The Drum Awards Festival - Extended Deadline

-d -h -min -sec

Brand Strategy Sports & Fitness Marketing

An overflow of content won't solve the enshittification of sports marketing

Author

By Joe Weston, Head of sport

July 4, 2024 | 7 min read

Sports marketers are throwing increasing volumes of content at the wall to see what sticks. We Are Social Sport’s Joe Weston worries ‘it’ may soon hit the fan as part of The Drum’s Sports & Fitness Focus.

Man runs through a muddy marathon

Many rights holders are churning out upwards of 10,000 pieces of content every single month, despite the fact that most of this volume is being wasted – data shows 70% of the engagement it generates is coming from 10% of its audience. It’s a real creative death spiral.

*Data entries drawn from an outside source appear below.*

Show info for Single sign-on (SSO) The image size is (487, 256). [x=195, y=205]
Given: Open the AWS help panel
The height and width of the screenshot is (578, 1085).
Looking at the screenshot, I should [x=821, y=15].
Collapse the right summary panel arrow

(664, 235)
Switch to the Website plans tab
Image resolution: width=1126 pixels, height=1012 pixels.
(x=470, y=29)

So how did we end up here? And what’s the cost of this apparently nil-sum content game?

The precarious tightrope that rights holders are obliged to walk means they have to commercialize those rights by generating new sponsorships and driving new content strands. The result is an acceleration in the volume of content driven by contractual obligations.

Powered by AI

Explore frequently asked questions

Yet rights holders are also meant to protect the value of their products—a value that’s currently being chipped away by an endless stream of clips, highlights and post-game interviews. All this churn comes at the expense of creativity, social media talent - and, fundamentally, consumer engagement. The result is the enshittification of sports marketing. Let me explain.

So much for creativity

Most of the content in this volume play is organic – and organic reach is falling so the rights holders have to keep producing more and more to get half as much reach. This is the nil-sum game.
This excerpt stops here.